LLM-Powered Energy Optimizer
The LLM-Powered Energy Optimizer integrates Large Language Models (LLMs) with the CityLearn multi-building energy environment to achieve adaptive energy coordination and optimization.
By combining the reasoning ability of LLMs with reinforcement-based control agents, this framework demonstrates how language-driven guidance can enhance decision-making and interpretability in smart energy systems.
System Overview
The project leverages CityLearn, an open-source urban energy simulator, where multiple buildings interact with shared energy resources such as batteries, HVAC systems, and renewable units.

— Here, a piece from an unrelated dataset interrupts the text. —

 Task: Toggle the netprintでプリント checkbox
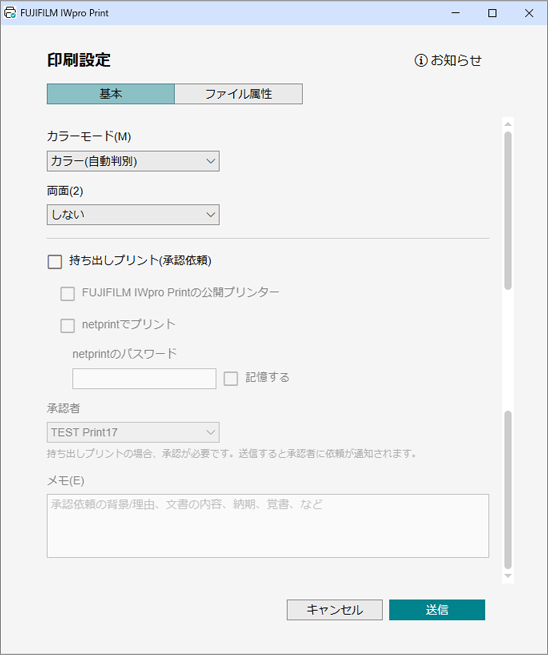(68, 325)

The LLM acts as a high-level advisor, generating structured reasoning steps, policy explanations, and optimization prompts to assist the RL controller in selecting efficient energy actions.
Core Components
- CityLearn Environment: Multi-building coordination for energy storage and HVAC scheduling
- LLM Agent Layer: Generates task explanations, reasoning chains, and adaptive control advice
- Reinforcement Learning Backbone: PPO and SAC algorithms for optimizing power and comfort metrics
- Physics-Informed Feedback: Embeds voltage, power, and thermal constraints into decision flow
Objectives
- Reduce total energy consumption and carbon footprint
- Improve system interpretability through LLM reasoning chains
- Enable human-in-the-loop adjustments using natural-language instructions
Research Impact
This work bridges the gap between natural-language intelligence and energy optimization, enabling explainable, sustainable, and LLM-guided adaptive control in modern smart cities.